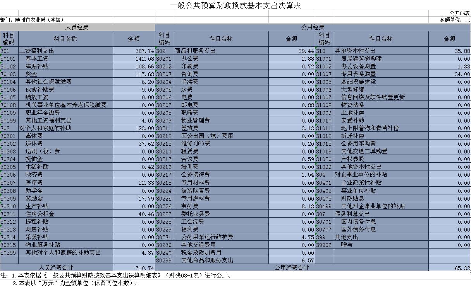This screenshot has width=471, height=286.
Task: Select the 公用经费合计 label cell
Action: 292,267
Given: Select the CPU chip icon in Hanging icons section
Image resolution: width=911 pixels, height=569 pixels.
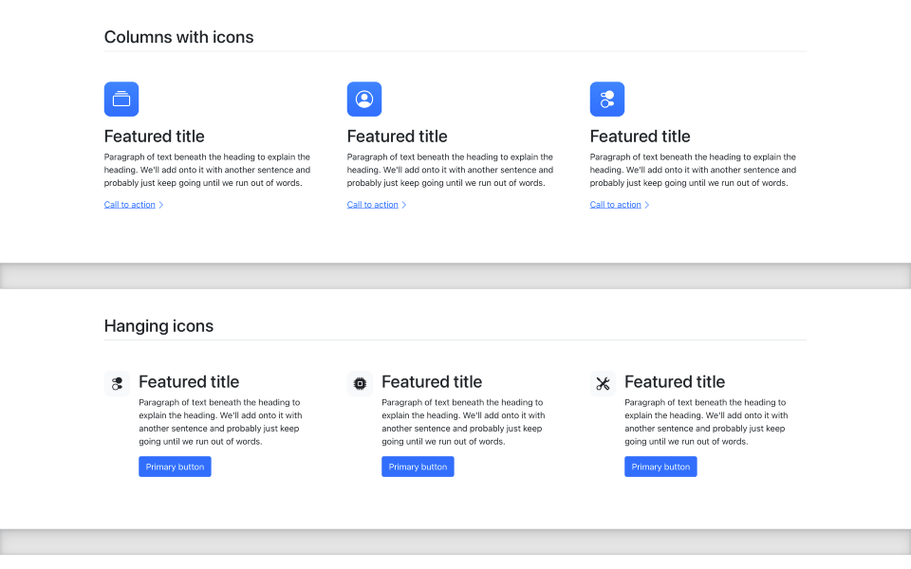Looking at the screenshot, I should tap(360, 383).
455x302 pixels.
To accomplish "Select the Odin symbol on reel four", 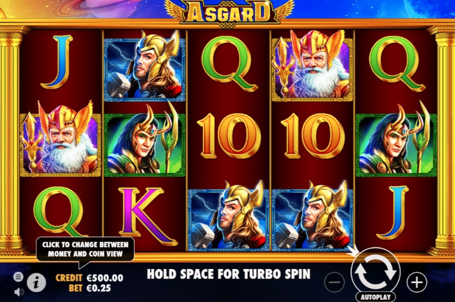I will (x=312, y=66).
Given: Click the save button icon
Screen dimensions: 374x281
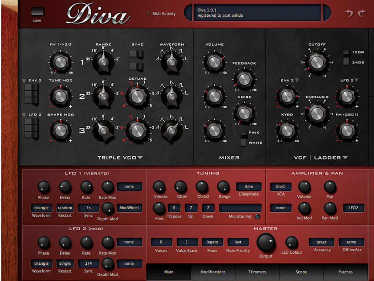Looking at the screenshot, I should [38, 12].
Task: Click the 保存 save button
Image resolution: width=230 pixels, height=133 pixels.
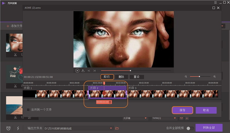Action: 182,110
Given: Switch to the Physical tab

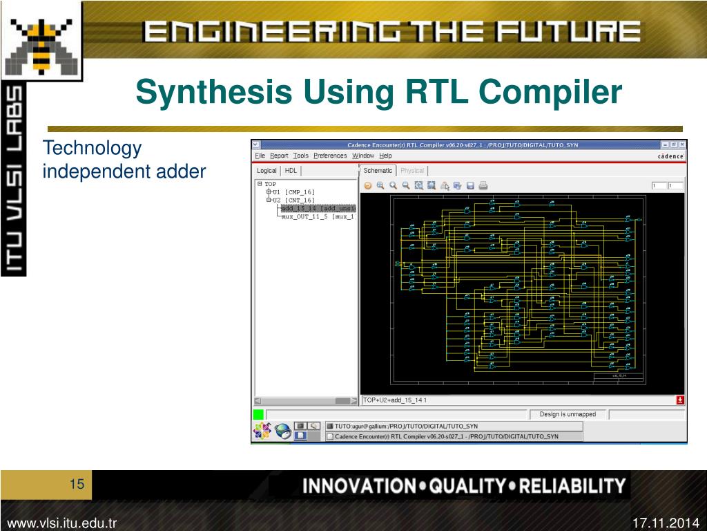Looking at the screenshot, I should coord(412,171).
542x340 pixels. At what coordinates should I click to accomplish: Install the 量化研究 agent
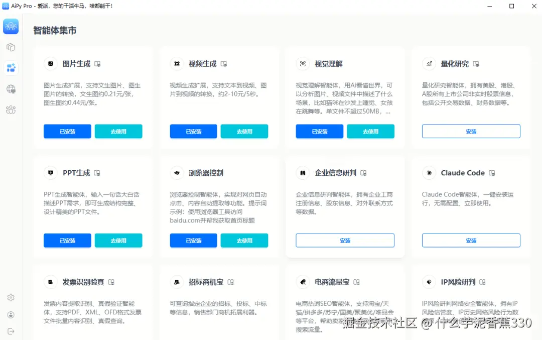(470, 131)
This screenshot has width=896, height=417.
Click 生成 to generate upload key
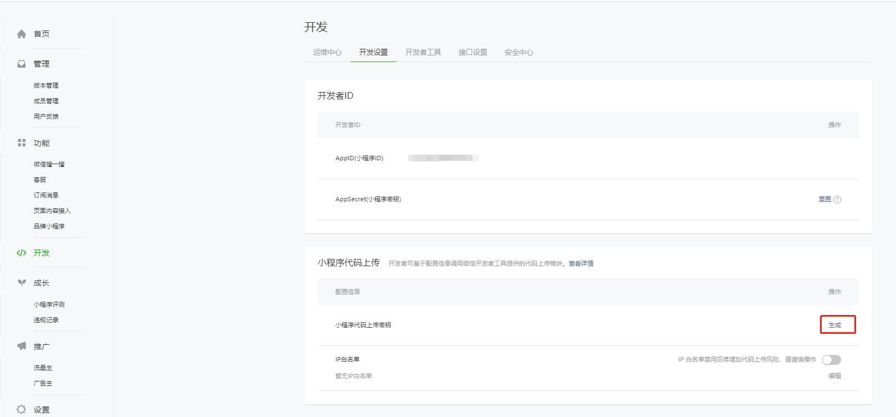pyautogui.click(x=834, y=325)

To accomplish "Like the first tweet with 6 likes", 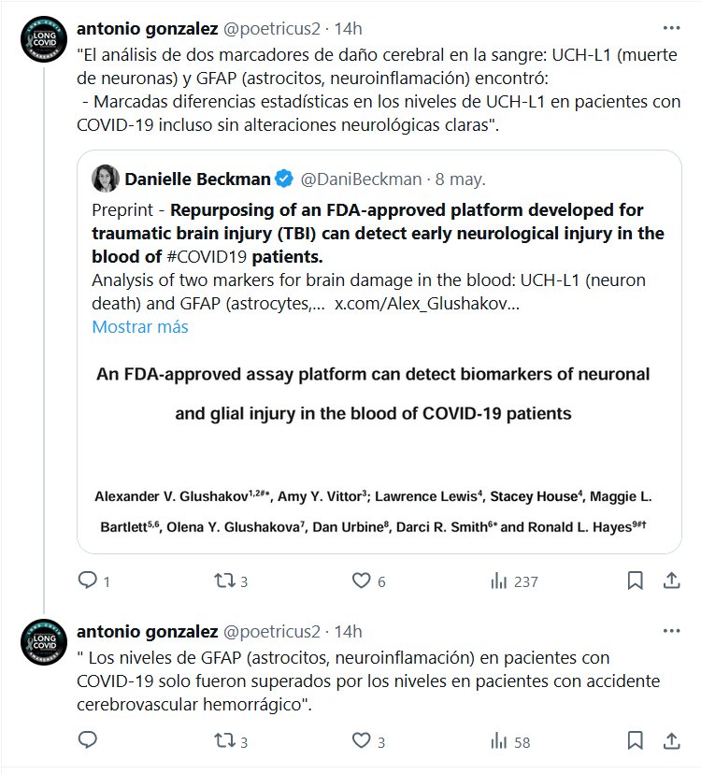I will click(x=362, y=581).
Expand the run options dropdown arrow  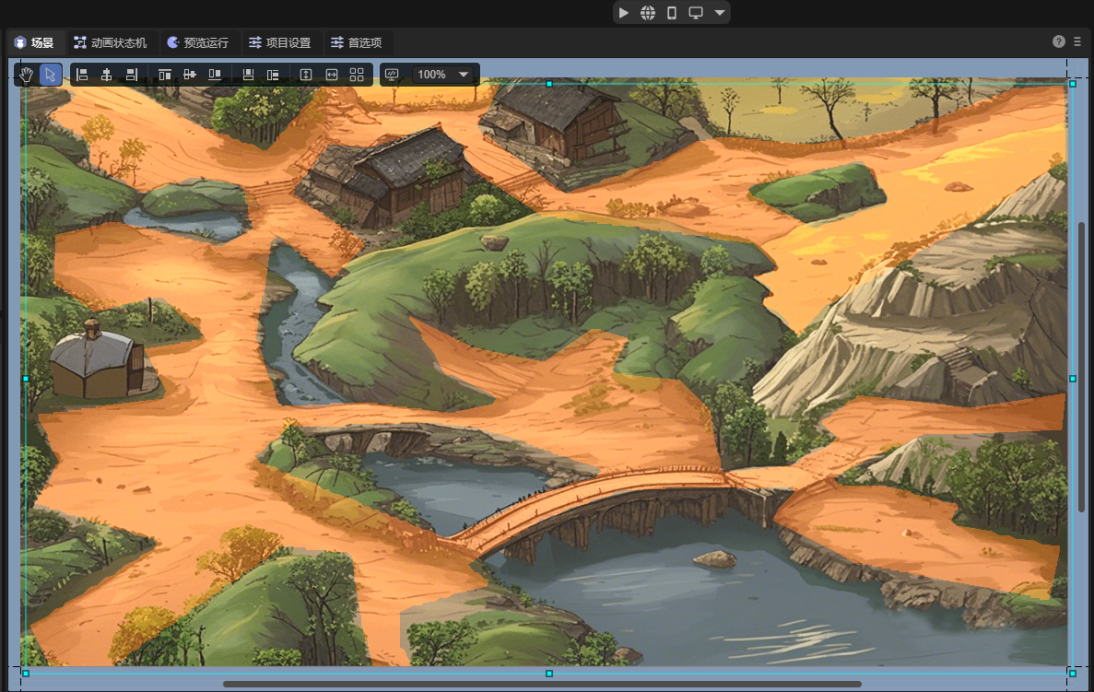(720, 13)
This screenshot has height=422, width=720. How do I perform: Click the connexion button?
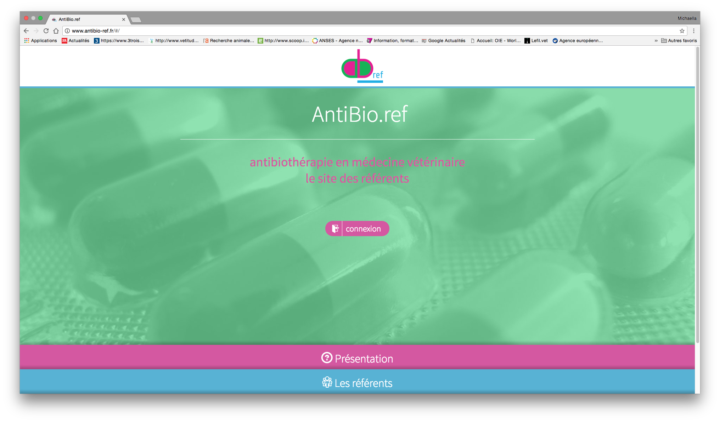(358, 229)
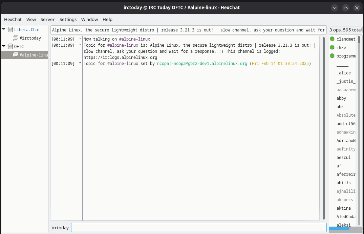Image resolution: width=364 pixels, height=234 pixels.
Task: Collapse the OFTC server tree
Action: click(4, 46)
___
[ACTIVITY]: Among the lines above, which hold the word "save"? Report each one.

[OUTPUT]:
Given: Click the save button icon
Task: Click the 保存 save button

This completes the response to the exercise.